Las cuentas muestran luces y sombras
El presente de la compañía muestra luces y sombras. En 2023, las ventas cayeron un 5 % y el beneficio operativo se redujo casi un cuarto. El mercado del lujo atraviesa una pausa tras años de euforia. Armani respondió con inversiones récord: renovación de tiendas, control directo del comercio electrónico, apuesta por la diversificación. Bajo su paraguas conviven varias líneas: Armani Privé, la alta costura; Emporio Armani, juvenil y urbano; Armani Exchange, accesible y callejero. Y más allá de la ropa, un universo de estilo: mobiliario, dulces, restaurantes, cafés, hoteles en Milán y Dubái. Armani no vendía solo prendas, sino un modo de habitar el mundo.
Su estética fue siempre la misma: una sobriedad casi monacal, donde los grises y los beiges se convirtieron en sinónimos de lujo discreto. Mientras Versace deslumbraba con colores tropicales y Lagerfeld jugaba al barroquismo, Armani impuso la calma. Fue el sastre de los ejecutivos de Wall Street, de Richard Gere en American Gigolo, de las alfombras rojas sin estridencias. En sus manos, la chaqueta perdió las hombreras militares y se convirtió en un tejido maleable, como una segunda piel que respiraba libertad.
El hombre que transformó la moda masculina y femenina en los años ochenta siguió yendo a la oficina hasta los 90 años. Incluso cuando la enfermedad lo obligó a perderse los desfiles de este verano, continuó supervisando cada detalle por videoconferencia. "Siempre he preparado a mis colaboradores para el siguiente capítulo", declaró el año pasado. Su última enseñanza fue la humildad: "En este sector abundan los egos desmesurados; lo importante es conservar la modestia".
Armani murió como vivió: trabajando. Su despacho, ordenado con la precisión de un cirujano, era un espejo de su carácter. En los cajones no solo había telas, sino también cuentas revisadas con pulcritud. El diseñador era a la vez artista y empresario, un híbrido cada vez más raro en un mundo donde los creativos duran lo que dura un trimestre de ventas. Sus rivales eran contratados y despedidos como entrenadores de fútbol. Él permaneció, imperturbable, mientras el mundo giraba hacia el marketing digital y las campañas globales.

☆ ☆ ☆ ☆

Tareas
A - Responde estas preguntas sobre el texto acerca de Armani:
(i) ¿Cuánto cayeron las ventas de la compañía en 2023?
(ii) ¿En qué película se menciona a Richard Gere?
(iii) ¿Hasta qué edad siguió yendo a la oficina el diseñador?
B - Reproduce literalmente el tramo del texto sobre Armani que va desde "Armani murió como" hasta "las campañas globales.".

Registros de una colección
☆ ☆ ☆ ☆

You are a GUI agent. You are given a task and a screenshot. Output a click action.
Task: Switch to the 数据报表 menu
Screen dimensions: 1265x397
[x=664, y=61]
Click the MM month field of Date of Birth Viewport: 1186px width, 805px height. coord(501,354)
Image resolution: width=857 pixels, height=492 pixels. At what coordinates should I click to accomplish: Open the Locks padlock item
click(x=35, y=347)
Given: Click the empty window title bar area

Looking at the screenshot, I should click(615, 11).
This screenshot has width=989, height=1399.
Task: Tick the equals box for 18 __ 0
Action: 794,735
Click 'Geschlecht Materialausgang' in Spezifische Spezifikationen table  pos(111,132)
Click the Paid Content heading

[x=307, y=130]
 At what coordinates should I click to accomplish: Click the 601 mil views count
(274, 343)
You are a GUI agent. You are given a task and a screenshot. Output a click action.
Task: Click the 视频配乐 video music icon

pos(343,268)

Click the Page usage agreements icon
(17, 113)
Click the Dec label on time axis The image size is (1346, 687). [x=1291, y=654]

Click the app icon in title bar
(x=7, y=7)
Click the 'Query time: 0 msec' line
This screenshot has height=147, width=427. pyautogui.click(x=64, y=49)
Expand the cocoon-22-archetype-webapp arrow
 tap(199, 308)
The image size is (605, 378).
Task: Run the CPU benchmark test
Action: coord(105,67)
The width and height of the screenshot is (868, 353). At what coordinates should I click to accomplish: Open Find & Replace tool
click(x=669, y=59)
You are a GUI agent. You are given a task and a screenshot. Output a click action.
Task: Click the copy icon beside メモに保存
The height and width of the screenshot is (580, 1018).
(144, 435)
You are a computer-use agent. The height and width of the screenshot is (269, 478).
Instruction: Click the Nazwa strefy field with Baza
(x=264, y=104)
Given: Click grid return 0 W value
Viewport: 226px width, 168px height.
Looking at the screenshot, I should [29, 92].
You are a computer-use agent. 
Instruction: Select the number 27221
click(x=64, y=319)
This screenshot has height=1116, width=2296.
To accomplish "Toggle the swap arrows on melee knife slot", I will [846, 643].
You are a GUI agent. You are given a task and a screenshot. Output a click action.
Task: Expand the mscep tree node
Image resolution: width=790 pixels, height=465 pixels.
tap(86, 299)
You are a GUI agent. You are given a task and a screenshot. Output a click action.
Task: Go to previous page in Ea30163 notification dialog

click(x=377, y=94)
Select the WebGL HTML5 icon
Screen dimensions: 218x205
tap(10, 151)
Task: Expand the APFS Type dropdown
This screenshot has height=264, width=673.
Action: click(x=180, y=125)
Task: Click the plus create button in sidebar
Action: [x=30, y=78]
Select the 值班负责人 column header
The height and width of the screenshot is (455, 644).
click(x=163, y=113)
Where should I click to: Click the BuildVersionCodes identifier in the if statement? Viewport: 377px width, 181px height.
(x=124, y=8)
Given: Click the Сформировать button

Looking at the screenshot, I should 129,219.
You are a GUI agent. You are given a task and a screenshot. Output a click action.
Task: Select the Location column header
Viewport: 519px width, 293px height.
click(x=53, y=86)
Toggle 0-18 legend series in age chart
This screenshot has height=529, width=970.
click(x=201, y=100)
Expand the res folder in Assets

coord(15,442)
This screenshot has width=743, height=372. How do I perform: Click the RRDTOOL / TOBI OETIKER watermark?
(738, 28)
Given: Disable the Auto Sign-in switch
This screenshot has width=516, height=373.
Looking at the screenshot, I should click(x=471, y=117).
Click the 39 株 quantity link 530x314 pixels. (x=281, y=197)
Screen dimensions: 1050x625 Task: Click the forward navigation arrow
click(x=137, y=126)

☆ ☆ ☆ ☆

Tus respuestas
A -
(i) Un 5 %.
(ii) En American Gigolo.
(iii) Hasta los 90 años.

B -
Armani murió como vivió: trabajando. Su despacho, ordenado con la precisión de un cirujano, era un espejo de su carácter. En los cajones no solo había telas, sino también cuentas revisadas con pulcritud. El diseñador era a la vez artista y empresario, un híbrido cada vez más raro en un mundo donde los creativos duran lo que dura un trimestre de ventas. Sus rivales eran contratados y despedidos como entrenadores de fútbol. Él permaneció, imperturbable, mientras el mundo giraba hacia el marketing digital y las campañas globales.